# Put a chomo in jail



## Danno603 (Dec 15, 2013)

So right after mardi gras last year me and my road dog were hanging out in jackson square new orleans a lot and got to know the fortune tellers. There was this one dude named Jason who hung around this couple Cat and James. Cat and James had two dogs and had given one dog to this guy Jason.
Jason would follow us in our little clique around the city spanging and whatnot, and when one of my friends first saw him she said "I know you, how do I know you?" and Jason said because he's been around the city a lot, and she wasn't convinced.
A week later she pulled up this drainbow warning page on her facebook or something and his picture was right up on it. It said something along the lines of "My names Jason and I molested Mama Hippie's 7 year old granddaughter in New Mexico, on the run to Florida".
A few friends I met in Ocala were around and we knew where he was spanging on Bourbon street so a bunch of us got together and found him.
I was the one that had to walk up to him and tell him we knew it was up. As soon as I started telling him he was fucked this kid robbie came up and stomped him but someone pulled him off, and Jason tried pleading his innocence.
So me and this kid Wicked walked with Jason and his dog Ladybird(who was a 3 month old puppy who wasn't taught ANYTHING except to accept free food and alcohol when Jason spanged) to the police station.
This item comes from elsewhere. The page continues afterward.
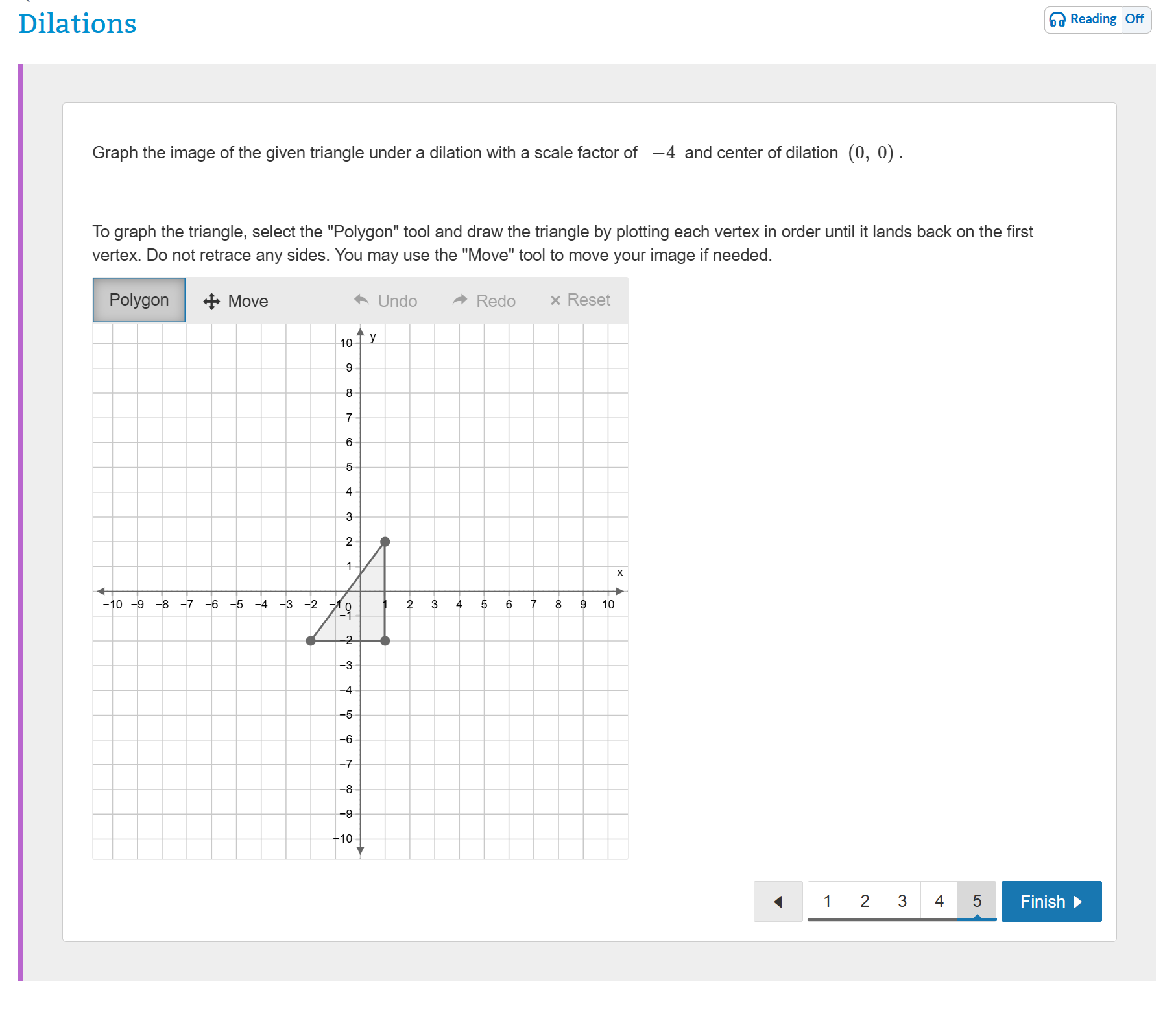Click the Move tool crosshair icon
The width and height of the screenshot is (1176, 1012).
pos(212,300)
On the way there he told me no matter what, if he had a warrant, don't give the dog back to Cat and James. Lol. So anyway we get to the police station and sure enough he has a warrant out for his arrest in New Mexico. While on our way to the police station I told him if he had a warrant I was taking his pack, his dog, all his shit. 
And so I did. And we kept his dog for about 2 weeks or so, even tried hopping out of the Gentilly Yard with her (but the bull saw us and was keeping tabs on us sitting outside the property) and we ended up walking back to Nola and gave the dog back to the people who gave him the dog who he didn't want to have her.
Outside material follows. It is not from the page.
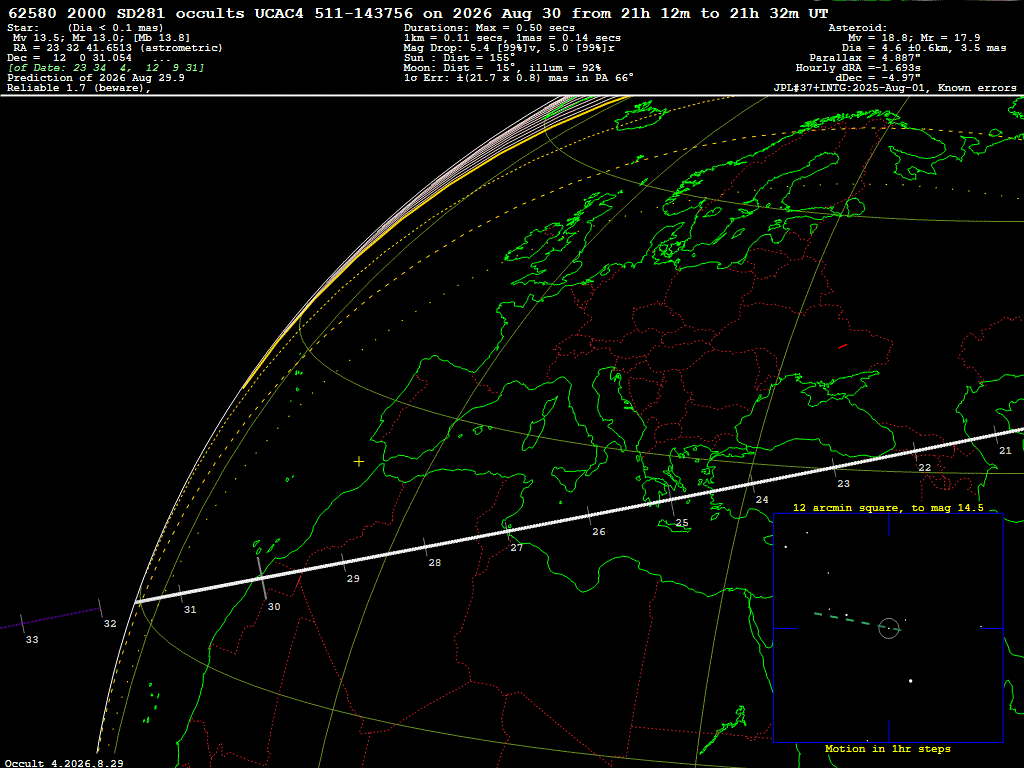Click minute marker 24 on the shadow track
This screenshot has width=1024, height=768.
pos(762,500)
My question is, does anyone think he'd have survived being in New Orleans prison with those accusations? Do you think someone snuffed him out in Jail before they could ship him to new mexico? Have you ever had to do some shit like that before?


----------



## Matt Derrick (Dec 15, 2013)

I'm just surprised he agreed to go with you to the police station, and that you agreed to do that and didn't just stomp his ass. that's a level of restraint I'm not used to seeing in street kids.


----------



## Ali Martin (Dec 15, 2013)

if you know his last name you can look for him in the jails online database.


----------



## Ali Martin (Dec 15, 2013)

Well since it was that long ago you probably want to look in the New Mexico database. 
http://corrections.state.nm.us:8080/OffenderSearch/


----------



## Desert (Dec 15, 2013)

I voted "Fuck that motherfucker" Because well.... fuck that motherfucker. But to answer your "do you think he survived there" I'd say yes. He stands a better chance of surviving in a jail or prison than on the streets at this point. I only say this because in most jail or prison systems they keep people who are at risk of being seriously injured by other inmates away from the general population. This area is usually reserved for snitches, ex-cops, and chomos.
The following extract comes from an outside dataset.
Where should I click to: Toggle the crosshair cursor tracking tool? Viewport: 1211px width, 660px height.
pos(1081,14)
And I personally believe there's always another way besides violence, so good on you for showing restraint and not beating his ass to a pulp. He'll get plenty of that over the course of his life, especially if he's found guilty.


----------



## Deleted member 2626 (Dec 15, 2013)

so you were all going to jump one guy because of some stupid facebook page. I'm not standing up for the alleged act itself but how do you know this guy did that


----------



## Beegod Santana (Dec 15, 2013)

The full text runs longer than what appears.